■ **SOURCE TEXT**:
______________________________

Trick or Treaty Power: What Justice Scalia’s Concurrence in Bond v. United States Ignores

Joey Meyer

In an opinion by Chief Justice Roberts issued on June 2, the Supreme Court ruled in Bond v. United States that the Chemical Weapons Convention Implementation Act, enacted by Congress to implement the 1997 Chemical Weapons Treaty, does not apply to a Pennsylvania woman’s use of a toxic concoction against her husband’s paramour, and thus could not be used to prosecute her in federal court.  Because the Court held that the statute did not apply to Carol Anne Bond’s conduct, it did not need to address Bond’s challenge to the constitutionality of the law itself.

In a concurring opinion that reads more like a scathing dissent, however, Justice Scalia takes issue with the Roberts opinion, arguing that the text of the Implementation Act does in fact reach Bond’s “local conduct,” and that the Act is an unconstitutional extension of Congress’ power under the Necessary and Proper Clause.  Justice Scalia relies in part on an argument introduced by Nicholas Rosenkranz in the Harvard Law Review back in 2005 (and advanced in a brief Rosenkranz wrote for the Cato Institute in this case), positing that the Necessary and Proper Clause authorizes Congress to enact legislation related only to the making of treaties, not their implementation.

According to both Scalia and Rosenkranz, this conclusion follows from reading the Necessary and Proper and Treaty Power Clauses in combination:  “Read together,” Scalia writes, “the two Clauses empower Congress to pass laws ‘necessary and proper for carrying into Execution … [the] Power … to make Treaties.’”  According to Scalia, reading the two Clauses in conjunction proves that “once a treaty has been made, Congress’ power to do what is ‘necessary and proper’ to assist the making of treaties drops out of the picture.”  This argument isn’t just unwise as a practical matter, it’s wrong as a matter of constitutional text and history.

First, Justice Scalia ignores what our Nation’s Founders understood:  that a nation’s ability “to make” treaties depends upon the ability to assure its international partners that it can enforce them.  As CAC argued in its amicus brief, if the United States is unable to honor its international obligations, there is no reason to think that other countries will continue to enter into treaties with us.  Thus, the enactment of implementing legislation for existing treaties facilitates the United States’ ability “to make” treaties in the future.  More specifically, a treaty itself may make its entry into force conditional upon the enactment of implementing legislation, or the President may delay joining the treaty until after Congress has acted.  As Professor Jean Galbraith explains in her series on the Treaty Power, “historically U.S. practice has sometimes required that the implementation of treaties occur prior to their ratification or entry into force.”  Justice Scalia’s narrow focus on the verb “to make” – and his suggestion that “making” treaties is categorically separate from, and always prior to, implementing them – “befogs” (to borrow a choice word from Scalia’s opinion) the true nature of the treaty-making process and obfuscates what the “Power… to make Treaties” logically entails.

______________________________

(Data records)

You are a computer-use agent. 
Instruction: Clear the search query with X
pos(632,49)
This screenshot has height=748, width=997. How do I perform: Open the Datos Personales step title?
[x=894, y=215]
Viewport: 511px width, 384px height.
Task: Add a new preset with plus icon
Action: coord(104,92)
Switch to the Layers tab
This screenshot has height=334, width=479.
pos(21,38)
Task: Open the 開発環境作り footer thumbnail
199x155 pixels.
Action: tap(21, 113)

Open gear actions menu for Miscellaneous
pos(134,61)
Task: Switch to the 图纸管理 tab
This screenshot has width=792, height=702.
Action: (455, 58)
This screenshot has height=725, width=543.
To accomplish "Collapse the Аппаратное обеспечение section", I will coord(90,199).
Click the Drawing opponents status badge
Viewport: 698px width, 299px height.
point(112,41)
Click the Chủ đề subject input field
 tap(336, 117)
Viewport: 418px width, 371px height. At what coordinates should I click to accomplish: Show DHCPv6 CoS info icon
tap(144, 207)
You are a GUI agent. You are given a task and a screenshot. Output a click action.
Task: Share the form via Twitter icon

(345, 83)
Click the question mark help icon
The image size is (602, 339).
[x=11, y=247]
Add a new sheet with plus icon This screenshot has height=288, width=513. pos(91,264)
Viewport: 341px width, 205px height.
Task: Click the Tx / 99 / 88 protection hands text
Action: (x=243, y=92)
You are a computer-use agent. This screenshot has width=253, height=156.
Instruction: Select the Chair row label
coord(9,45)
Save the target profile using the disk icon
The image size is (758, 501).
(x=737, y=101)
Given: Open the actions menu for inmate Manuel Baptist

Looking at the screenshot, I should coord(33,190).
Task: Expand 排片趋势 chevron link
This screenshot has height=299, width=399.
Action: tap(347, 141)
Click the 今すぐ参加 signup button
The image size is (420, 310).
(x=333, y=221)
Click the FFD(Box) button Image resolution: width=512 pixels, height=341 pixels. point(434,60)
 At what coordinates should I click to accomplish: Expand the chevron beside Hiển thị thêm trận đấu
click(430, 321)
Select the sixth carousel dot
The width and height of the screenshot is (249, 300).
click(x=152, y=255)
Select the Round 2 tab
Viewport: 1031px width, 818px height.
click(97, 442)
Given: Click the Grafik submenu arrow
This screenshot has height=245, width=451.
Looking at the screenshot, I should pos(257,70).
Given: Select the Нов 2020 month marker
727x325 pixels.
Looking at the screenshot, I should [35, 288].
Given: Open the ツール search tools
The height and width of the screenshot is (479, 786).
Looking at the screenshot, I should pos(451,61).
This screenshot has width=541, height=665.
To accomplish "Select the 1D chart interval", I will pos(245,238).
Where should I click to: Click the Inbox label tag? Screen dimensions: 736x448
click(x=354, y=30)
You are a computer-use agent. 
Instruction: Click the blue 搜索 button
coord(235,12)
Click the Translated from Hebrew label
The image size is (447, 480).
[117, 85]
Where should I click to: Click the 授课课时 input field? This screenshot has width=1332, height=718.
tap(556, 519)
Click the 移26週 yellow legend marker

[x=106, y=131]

______________________________

■ **ASSIGNED TASK 1**: In the article on Justice Scalia's concurrence in Bond v. United States, who wrote the Supreme Court's opinion?
■ **ASSIGNED TASK 2**: Continue the article on Justice Scalia's concurrence in Bond v. United States from its last sentence.

■ **OUTPUT 1**: Chief Justice Roberts

■ **OUTPUT 2**:
Second, Justice Scalia ignores the importance the Framers attached to the Treaty Power – and the new Nation’s ability to honor commitments it made pursuant to that power.  As James Madison made clear in Federalist Paper No. 42, one major problem with the precursor Articles of Confederation was that the federal government’s treaty power lacked an adequate enforcement provision, allowing treaties to be “substantially frustrated by regulations of the States.”  Committed to bolstering the young republic’s credibility abroad, the Framers crafted a broad Treaty Power – along with a Supremacy Clause that enshrined treaties as “the supreme Law of the Land” – to ensure the federal government’s ability to honor its international commitments. 

Moreover, even if the Constitution’s text and history were not sufficiently clear on this point (and they are), the post-ratification history is.  As CAC’s amicus brief notes, members of Congress in the post-ratification period specifically addressed this issue and repeatedly construed the Necessary and Proper Clause as granting Congress the authority to enact legislation implementing treaties.  Such was the case for legislation implementing the Jay Treaty in 1796 and the commercial treaty negotiated as part of the Convention of 1815 with Great Britain.

Purporting to draw his argument from the “text and structure” of the Constitution, Justice Scalia ignores critical aspects of both.  We can be thankful that the Court’s majority had the good sense not to listen.